Evangelical leaders continue to produce theology which ratifies the cultural status quo. From divorce and psychology, to work, finances, lawsuits, politics and how we order our time, the Evangelical leadership does not disappoint in this regard. If there's a way to baptise the cultural norms, you can count on them. Motivated primarily by a fear of losing numbers, money and ultimately cultural influence they seem to spend an inordinate amount of time teaching about the culture... but in reality they endlessly explore ways to push the church to the edge of the cultural cliff and then hope that they won't fall off.


Little do they know, they fell off decades ago and are simply waiting to hit the bottom.

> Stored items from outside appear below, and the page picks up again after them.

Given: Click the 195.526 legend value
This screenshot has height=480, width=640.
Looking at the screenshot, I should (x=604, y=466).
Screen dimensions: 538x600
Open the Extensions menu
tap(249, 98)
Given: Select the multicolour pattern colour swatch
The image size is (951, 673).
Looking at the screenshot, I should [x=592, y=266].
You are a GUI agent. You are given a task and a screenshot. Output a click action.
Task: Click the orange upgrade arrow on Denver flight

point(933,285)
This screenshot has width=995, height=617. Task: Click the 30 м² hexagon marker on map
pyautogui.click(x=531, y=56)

Subject to fads and an ever changing orthodoxy, the movement has openly embraced the style, tactics and mindset of Madison Avenue in order to keep their numbers up. They've built a broad movement but repeatedly when tested it's exposed as being perilously shallow.
It's clear, even in my own present church experience that most modern Christians put work and money above all else, certainly above Church life and attendance. And so rather than leaders calling the Church to repentance, calling them to re-think priorities, perhaps even re-think the Church's overall approach to money and time... we are instead presented with the latest cutting-edge solution to the problem of dwindling attendance. Let us (the Church) bend to the culture even further and let it define our time, how we order our lives, even how and when we worship.

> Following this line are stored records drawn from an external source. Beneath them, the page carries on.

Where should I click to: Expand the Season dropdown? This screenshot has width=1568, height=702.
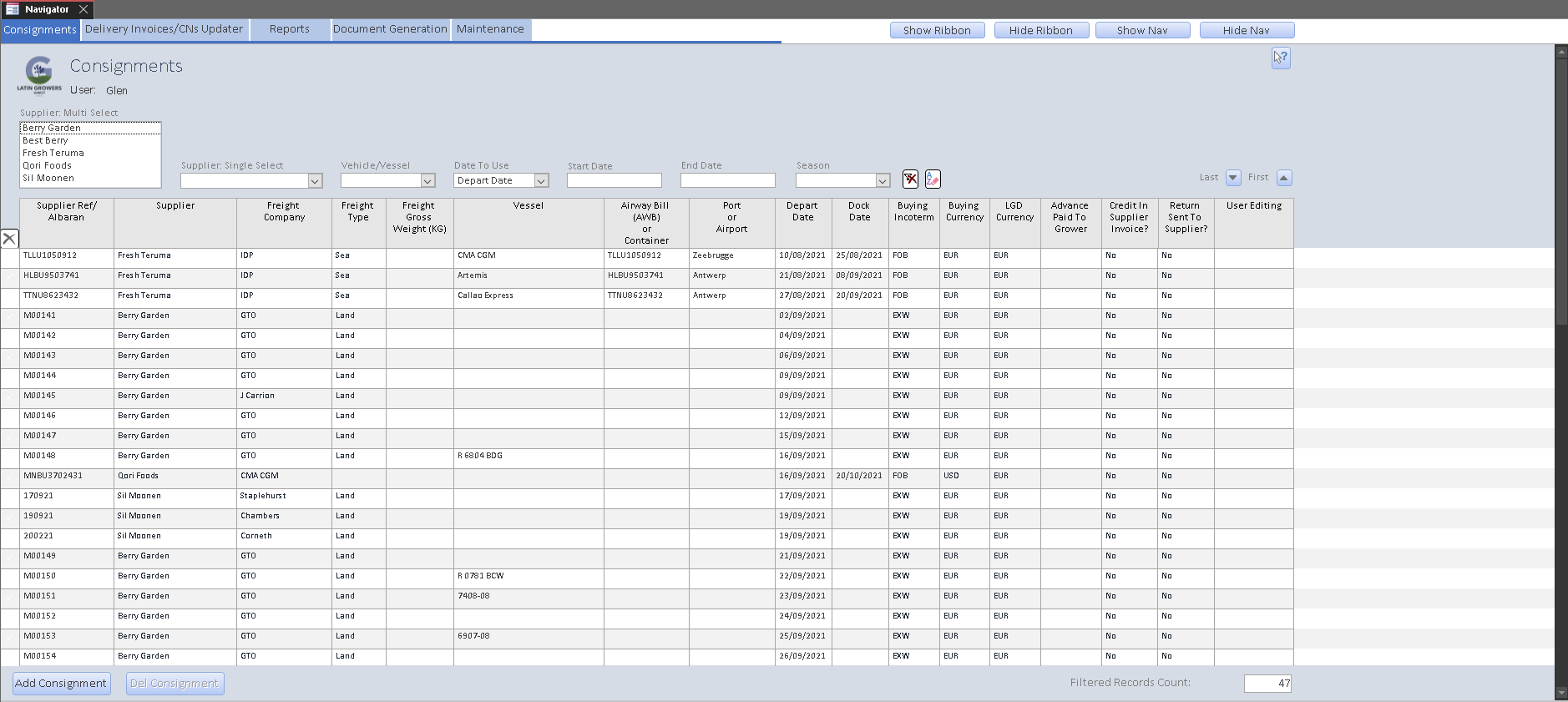pyautogui.click(x=883, y=181)
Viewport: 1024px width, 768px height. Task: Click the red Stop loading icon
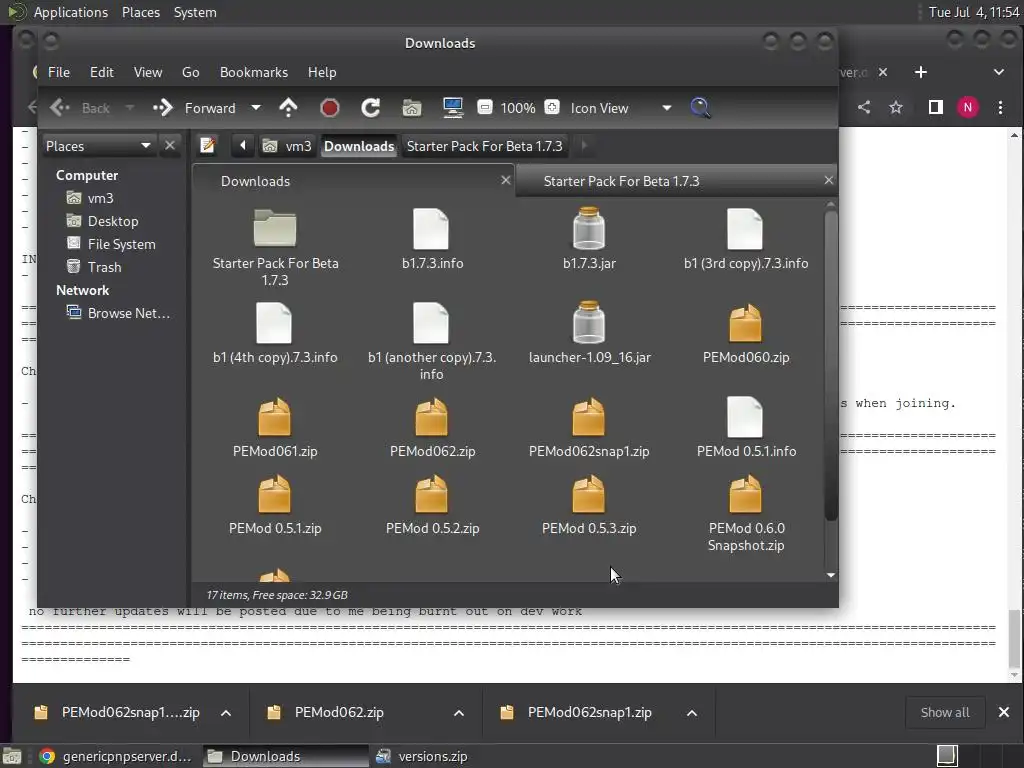tap(329, 108)
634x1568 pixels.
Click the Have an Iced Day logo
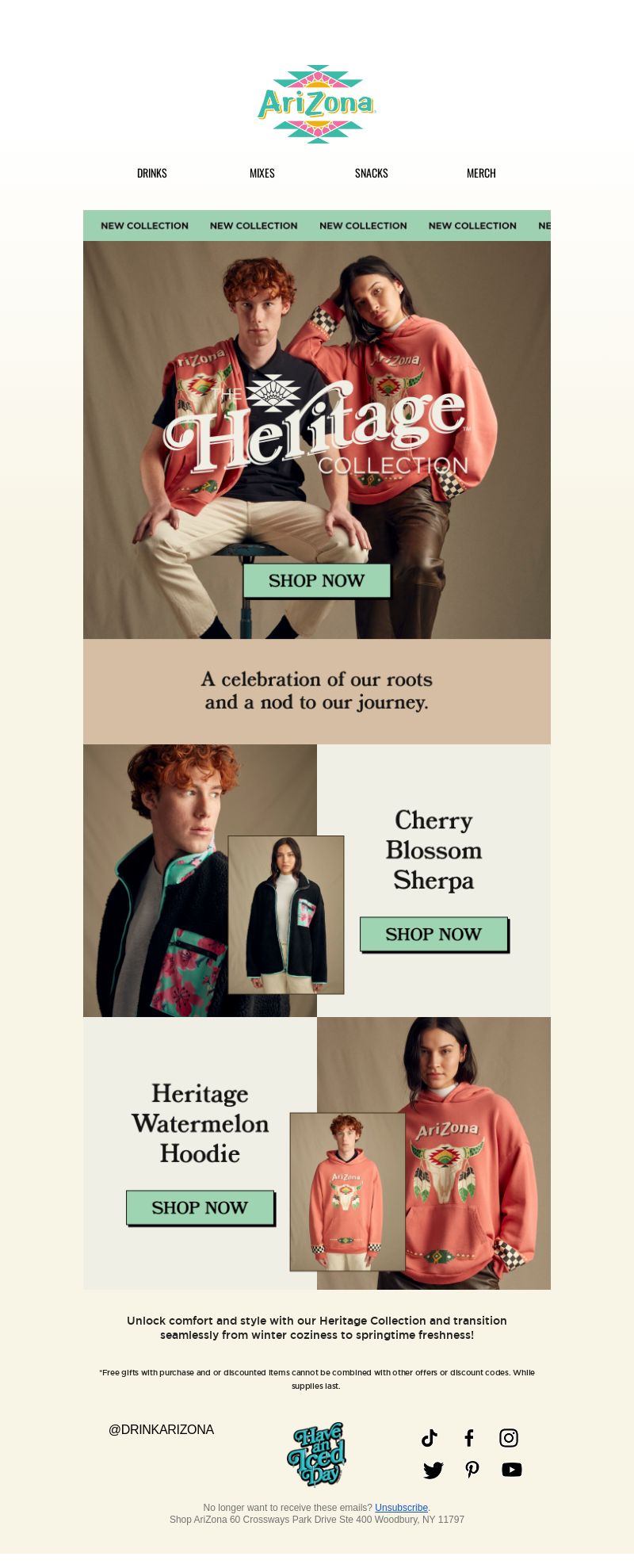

Why not, in so many areas the Evangelical movement has already done this. From the embrace of youth culture and pop music, to their appropriation of educational ideas regarding age segregation, to their accommodation of communication forms in this age of digital media, to their willingness to bend and be shaped by the political moment, the Evangelical movement doesn't seem to stand for much of anything.
They pay lip service to the ideas of the Reformation and the concept of Sola Scriptura (Scripture Alone) but in reality their views are not much better than Rome's. Scripture also plays a part in Rome's doctrinal equations but it's subordinated and for the past 75 years the modern Evangelical movement has engaged in the same sort of doctrinal sophistries. The Scriptures are affirmed but the Sufficiency of Scripture (for doctrine and life) is (despite their claims) denied. Like Rome, the Scriptures are at best a starting point, an element within a larger equation of philosophical inference, speculation and cultural compromise.

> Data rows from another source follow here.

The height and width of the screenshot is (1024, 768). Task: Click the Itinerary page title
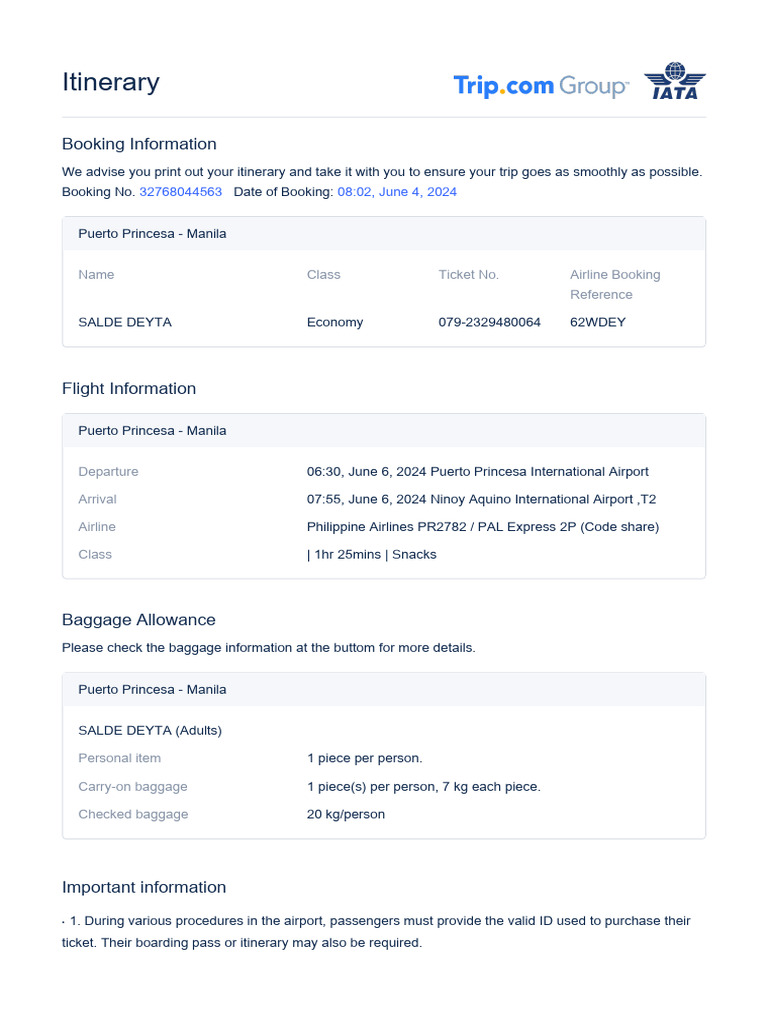(x=110, y=82)
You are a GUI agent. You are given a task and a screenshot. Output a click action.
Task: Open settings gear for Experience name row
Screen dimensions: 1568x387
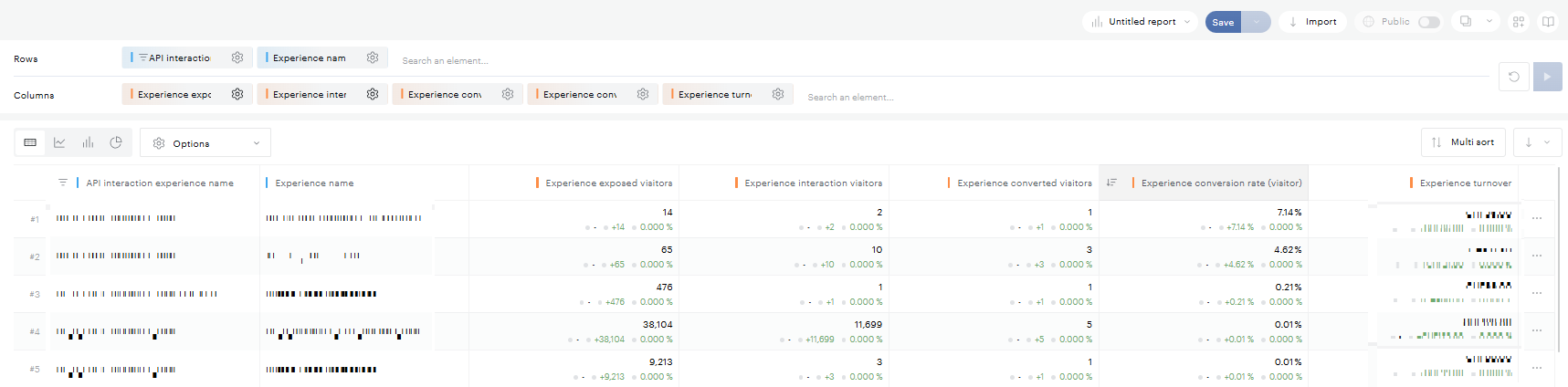(373, 58)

And while the Evangelical apologists do all they can to counter the narratives of church decline, the truth is they're also playing a dishonest game when it comes to their own numbers. Membership numbers often do not reflect reality and this is certainly the case in the Evangelical world where discipline and accountability are largely absent or non-existent.
Large numbers of people who are on the books, don't show up. And large numbers of people who assemble with a given congregation show up irregularly at best. In the congregation we attend, some weeks there are eighty people, others there are thirty-five or forty. Where is everyone? For some it's work. For others it's just a lack of commitment, a distraction, a lack of prioritisation. I know many who say they want to go to church but by Sunday morning they're tired. Our maddened culture is exhausting especially for those caught up in the mainstream lifestyle and its expectations. Long hours leave little time for life. Saturday's are either taken up by wage-salary work or are consumed with 'catching up' on errands and chores... all the more when the modern middle class expectations of yard maintenance, the size of yards and homes for that matter, the number of bathrooms etc... means that taking care of a house (to the expected standard) is almost a full time job. I guess the ideal is to make enough money to hire out the yard and housekeeping (which often requires more hours of work to generate the income) and so the maddening hamster-wheel trap churns away.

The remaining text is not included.